You can read up on selecting and indexing DataFrames here.
Its quite long but you can pick apart what you need, when you need it
I'm importing multiple dataframes and wrote the following process: 1. list of files to be coverted to dataframes + 2. list of names I want for the corresponding dataframes. 3. I combined the list into a dictionary:
tbls = ['tbl1', 'tbl2', 'tbl3']
dbname = ['dfABC', 'dfrand', 'dfXYZ']
dictdf = dict(zip(tbls, dbname))
Then I cycle through tbls to import the dataframes. (getdf below is a short function I wrote that reads the path, sheetname etc. for the excel/csv file in which the table(data) sits and imports the data.
for tbl in tbls:
dictdf[tbl] = getdf(tbl, dfRT, sfsession)
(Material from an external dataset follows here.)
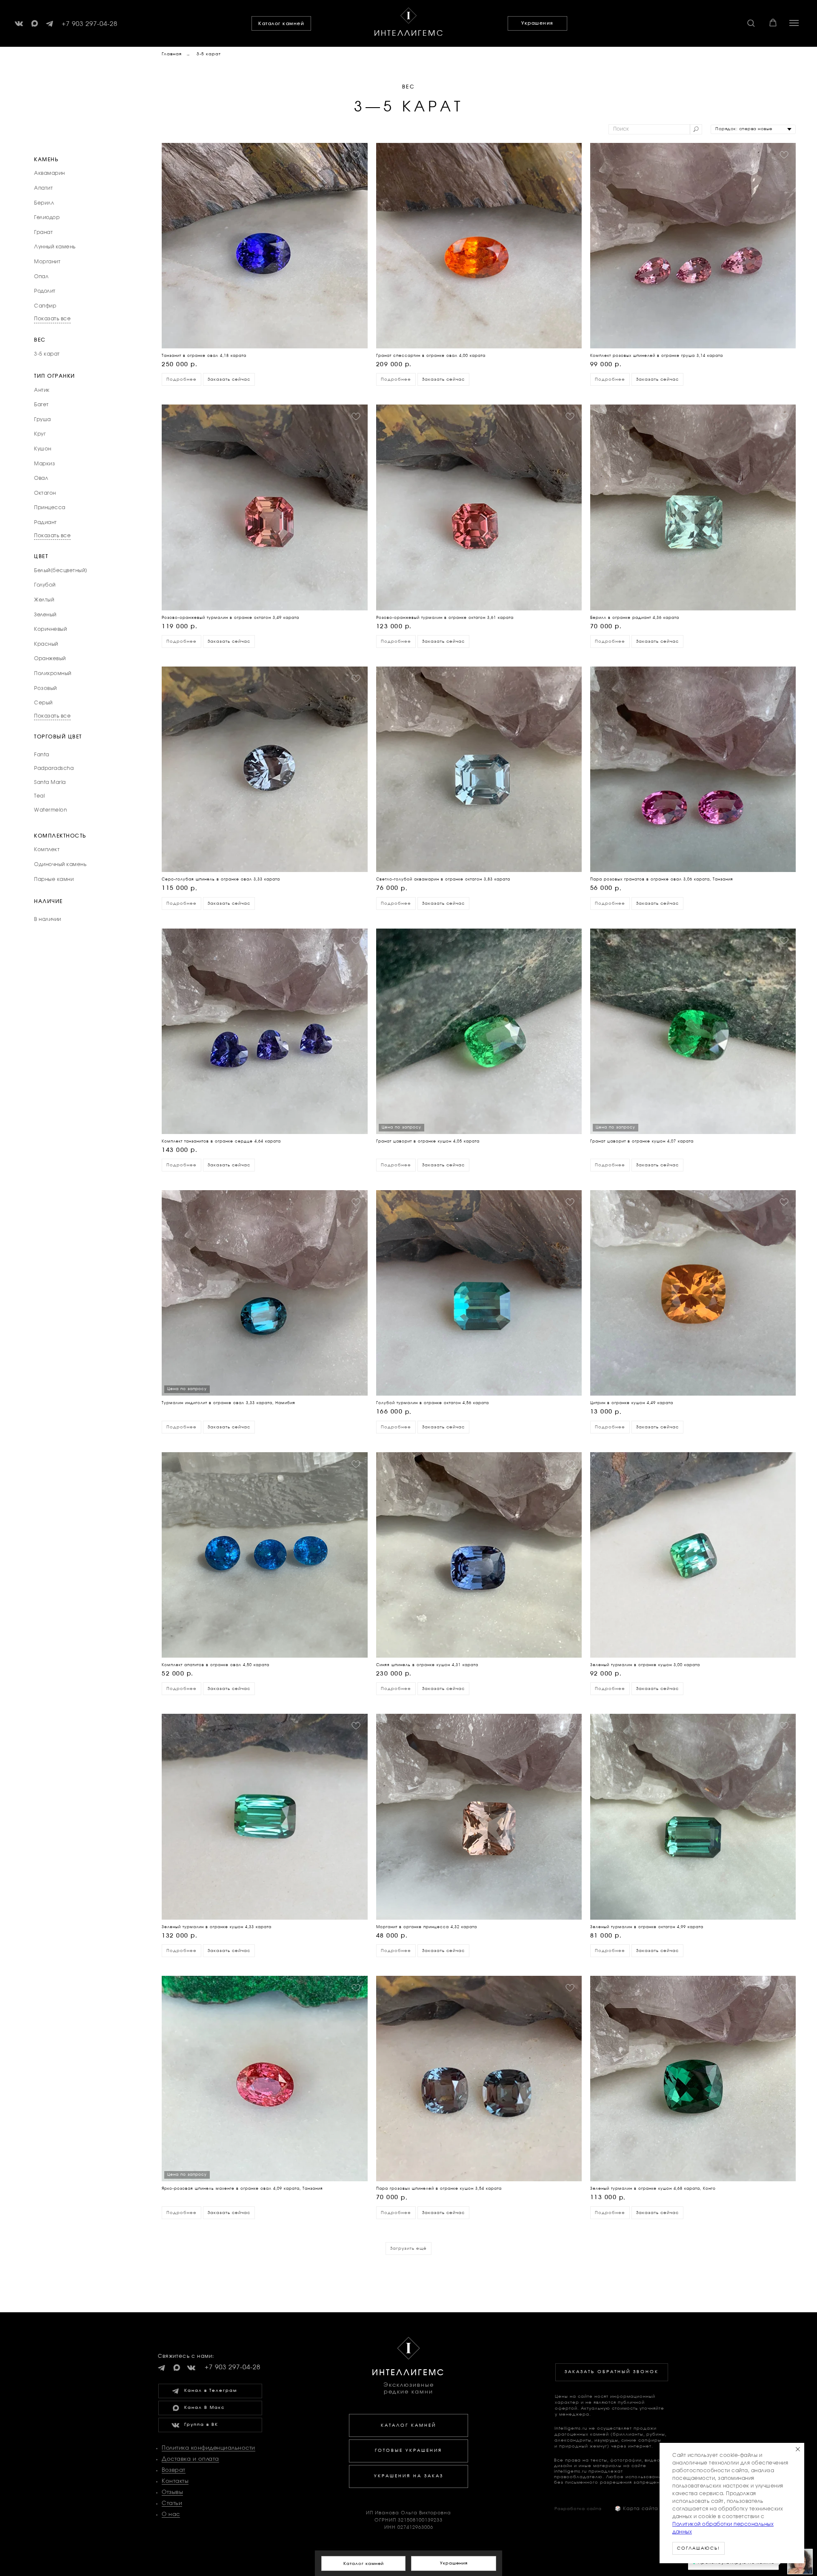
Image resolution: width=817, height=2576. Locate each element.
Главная (172, 54)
The process works except that the dataframes are written into the dictionary, i.e dfABC in the dictionary is replaced with a dataframe of 65K rows and 27 cols and so on.
What I want is dfABC = dataframe of 65krows and 27 cols. i.e in the above code. I tried:
str(dictdf[tbl]) = getdf(tbl, dfRT, sfsession)
but that gave an error. Is there a way to do this? thanks.
solved using exec and flipping the dictionary (the flip isn't needed to solve):
tbls = ['tbl1', 'tbl2', 'tbl3']
dfa = ['dfABC', 'dfrand', 'dfXYZ']
dictdf = dict(zip(dbname, tbls))
for df in dfs:
tbl = dictdf[df]
exec(f'{df} = getdf(\'{tbl}\', dfRT, sfsession)')
please note #Xukrao and #Yo_Chris's comments on keeping the dfs within the dictionary as a superior solution.
I found this question useful to understand how exec worked: What's the difference between eval, exec, and compile?